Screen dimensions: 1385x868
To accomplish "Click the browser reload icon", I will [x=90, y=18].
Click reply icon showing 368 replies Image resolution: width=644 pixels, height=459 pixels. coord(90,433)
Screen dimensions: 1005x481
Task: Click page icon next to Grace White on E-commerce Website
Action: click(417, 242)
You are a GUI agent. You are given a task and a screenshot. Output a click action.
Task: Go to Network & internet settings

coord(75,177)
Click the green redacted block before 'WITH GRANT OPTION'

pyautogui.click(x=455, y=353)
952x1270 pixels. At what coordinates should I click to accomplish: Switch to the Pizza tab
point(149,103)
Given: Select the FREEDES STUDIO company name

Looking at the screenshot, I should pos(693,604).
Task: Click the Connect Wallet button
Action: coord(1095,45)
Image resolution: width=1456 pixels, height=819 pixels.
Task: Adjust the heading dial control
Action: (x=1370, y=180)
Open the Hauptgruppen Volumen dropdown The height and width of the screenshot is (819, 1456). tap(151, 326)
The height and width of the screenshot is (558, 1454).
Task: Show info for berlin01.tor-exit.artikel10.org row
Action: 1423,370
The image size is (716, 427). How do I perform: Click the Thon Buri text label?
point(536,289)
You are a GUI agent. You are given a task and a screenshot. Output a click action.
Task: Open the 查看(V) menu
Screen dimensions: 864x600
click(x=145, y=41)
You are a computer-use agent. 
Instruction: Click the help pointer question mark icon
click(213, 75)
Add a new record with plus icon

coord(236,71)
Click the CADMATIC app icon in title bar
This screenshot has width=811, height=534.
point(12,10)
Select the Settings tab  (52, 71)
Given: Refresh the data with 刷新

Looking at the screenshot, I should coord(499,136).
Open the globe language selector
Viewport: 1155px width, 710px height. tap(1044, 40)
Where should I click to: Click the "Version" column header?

Task to complete →
So that nothing is lost, write out each record exactly as it appears above.

Written reply →
Screen dimensions: 1385x868
To accomplish "Click the browser reload icon", I will [x=90, y=18].
Click reply icon showing 368 replies Image resolution: width=644 pixels, height=459 pixels. coord(90,433)
Screen dimensions: 1005x481
Task: Click page icon next to Grace White on E-commerce Website
Action: click(417, 242)
You are a GUI agent. You are given a task and a screenshot. Output a click action.
Task: Go to Network & internet settings

coord(75,177)
Click the green redacted block before 'WITH GRANT OPTION'

pyautogui.click(x=455, y=353)
952x1270 pixels. At what coordinates should I click to accomplish: Switch to the Pizza tab
point(149,103)
Given: Select the FREEDES STUDIO company name

Looking at the screenshot, I should pos(693,604).
Task: Click the Connect Wallet button
Action: coord(1095,45)
Image resolution: width=1456 pixels, height=819 pixels.
Task: Adjust the heading dial control
Action: (x=1370, y=180)
Open the Hauptgruppen Volumen dropdown The height and width of the screenshot is (819, 1456). tap(151, 326)
The height and width of the screenshot is (558, 1454).
Task: Show info for berlin01.tor-exit.artikel10.org row
Action: 1423,370
The image size is (716, 427). How do I perform: Click the Thon Buri text label?
point(536,289)
You are a GUI agent. You are given a task and a screenshot. Output a click action.
Task: Open the 查看(V) menu
Screen dimensions: 864x600
click(x=145, y=41)
You are a computer-use agent. 
Instruction: Click the help pointer question mark icon
click(213, 75)
Add a new record with plus icon

coord(236,71)
Click the CADMATIC app icon in title bar
This screenshot has width=811, height=534.
point(12,10)
Select the Settings tab  (52, 71)
Given: Refresh the data with 刷新

Looking at the screenshot, I should coord(499,136).
Open the globe language selector
Viewport: 1155px width, 710px height. tap(1044, 40)
Where should I click to: Click the "Version" column header?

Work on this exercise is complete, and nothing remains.